# Hebrew grammar in Obadiah ...



## amishrockstar (Jun 26, 2007)

This is my first post on PB...
I have a question about Obadiah (1) which comes about because I've been reading a book entitled "The Trinity: Evidence and Issues" by Dr. Robert Morey. He doesn't have this passage in his book, but I've got the idea of "the Trinity" on the brain and while I was reading Obadiah this passage kinda jump out at me...

"The vision of Obadiah.
Thus says the Lord GOD concerning Edom:
We have heard a report from the LORD,
and a messenger has been sent among 
the nations..."

While looking at the passage, I saw this "Thus says the *Lord GOD*... *We* have heard... *from the LORD*" ...Is the second "LORD" in the text an allusion to Christ? In a way it seems to be similar to God speaking with God (the Son) in the garden or in other passages such as "...the *LORD* rained on Sodom and Gomorrah sulfur and fire from the *LORD* out of heaven" (Gen.19:24) etc. The trinitarian would expect to find such passages as Gen 19 while the unitarian would not.
So is Obadiah (1) a trinitarian text? Are there multiple (Lords) in the text like when David said "the LORD said to my Lord" (Psa.110)? What saith the Hebrew?
THANKS!
Matthew


----------



## VictorBravo (Jun 26, 2007)

amishrockstar said:


> This is my first post on PB...
> I have a question about Obadiah (1) which comes about because I've been reading a book entitled "The Trinity: Evidence and Issues" by Dr. Robert Morey. He doesn't have this passage in his book, but I've got the idea of "the Trinity" on the brain and while I was reading Obadiah this passage kinda jump out at me...
> 
> "The vision of Obadiah.
> ...



Looking at my Hebrew bible, the second "LORD" is the same word as the first "GOD": יְהוִה (Jaweh). The first "Lord" is 'adonai'. So I wouldn't take the second "LORD" too far. 

It is different from Psalm 110, in which the word "LORD" is translated from "Jaweh" and the word "Lord" is translated from "adonai."


----------



## Romans922 (Jun 26, 2007)

The LORD in the OT is the English name for Yahweh, the name the LORD gave to Moses. It is a reference to God, covenant God. Thus it is referring to God the Father, Son, and Holy Spirit. 

I think some people get thrown off in the Bible sometimes when it says God said this or did that and they think only of God the Father, and sometimes it is true, but often times it would be right to think of God (Trinity) and Lord (Trinity). Which then makes you really confused because it is hard to think of God (Trinity) or Lord (Trinity) because you want to simplify things and think of one person, but that is our God (incomprehensible). 

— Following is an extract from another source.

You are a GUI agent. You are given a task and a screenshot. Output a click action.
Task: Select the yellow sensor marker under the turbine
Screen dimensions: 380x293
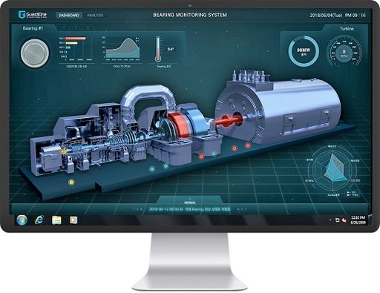pos(71,182)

I'll let others talk about if in this verse it is specifically referencing Christ or not, or just the Trinity in general.


----------



## amishrockstar (Jun 26, 2007)

*Thanks for the responses!


I guess I'm just getting 'hung-up' on the "Lord" saying that We have heard from the LORD... 

one is capitalized and one is lower case in the ESV, which is exactly how Psalm 110 has it. *


----------



## Contra_Mundum (Jun 26, 2007)

I took a look at the passage, and I developed a theory on the construction. Then I went to the translations. They are confirmatory of my thesis, generally.

Versions such as NAS, NKJ, NIV--all of them treat the latter portion of verse 1 as an aside, set off by parentheses or dashes. The "word of the Lord" (in the first person) begins in verse 2.

So, the names "Lord Jehovah" and "Jehovah" are not refering to distinct personages in this instance.


----------